Supplied records:
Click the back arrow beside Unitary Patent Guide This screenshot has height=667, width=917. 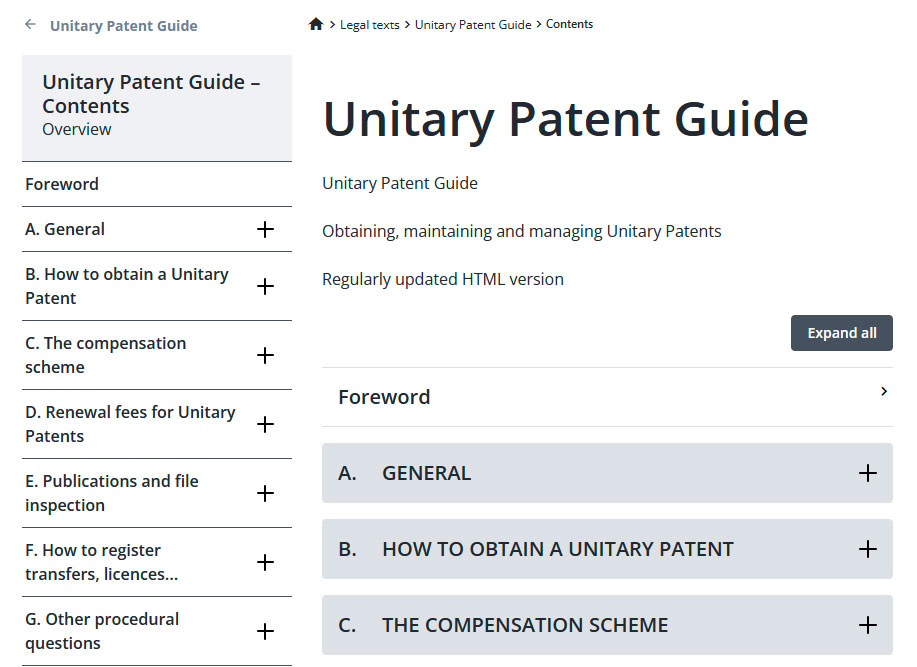click(x=30, y=25)
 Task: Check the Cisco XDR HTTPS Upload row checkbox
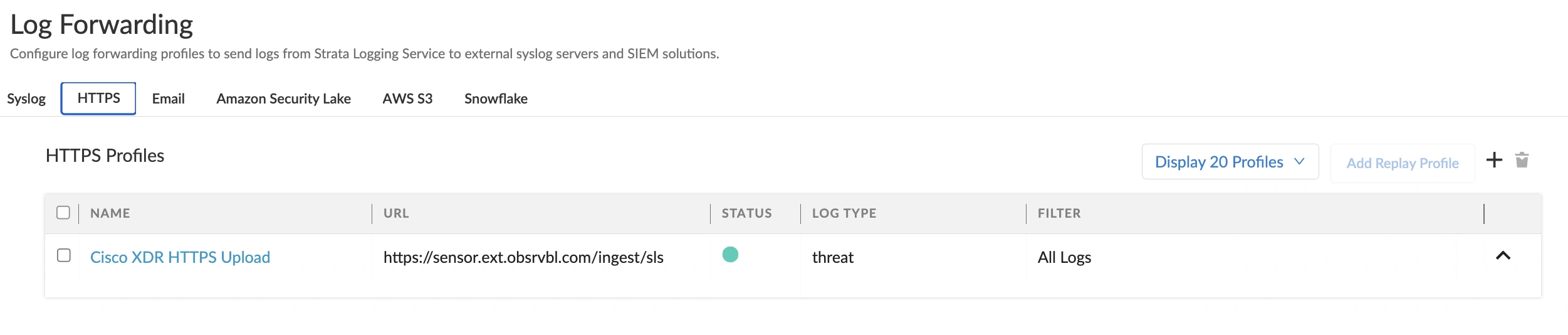tap(63, 255)
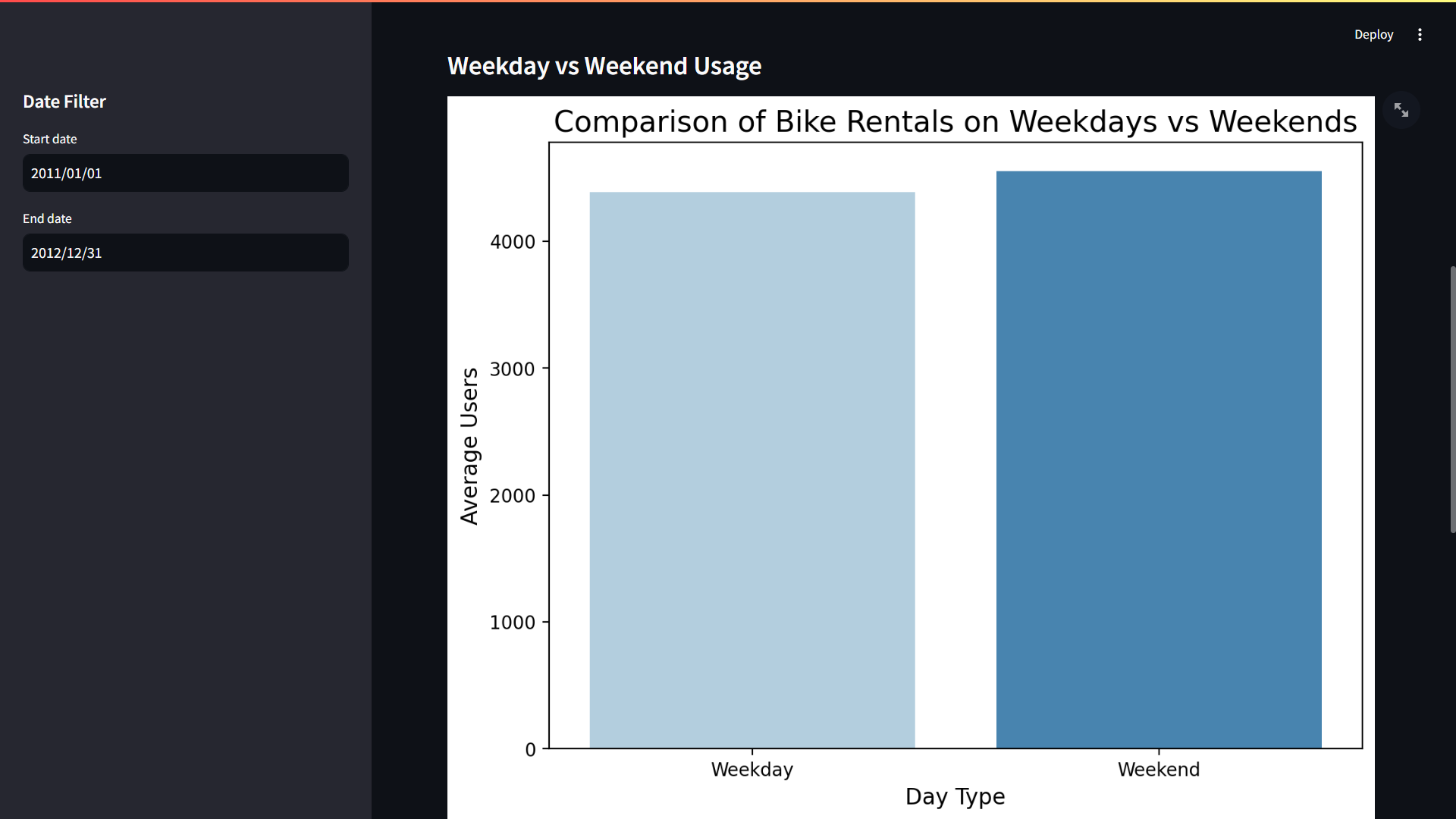Click the Weekday axis label
The width and height of the screenshot is (1456, 819).
(x=752, y=770)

Your assignment: Begin at the line containing "Task: Check the" and transcribe exactly every line through the end of the records, both ends included, leaving the pictures out.

Worked solution:
 Task: Check the Cisco XDR HTTPS Upload row checkbox
tap(63, 255)
Click the Weekday axis label
The width and height of the screenshot is (1456, 819).
(x=752, y=770)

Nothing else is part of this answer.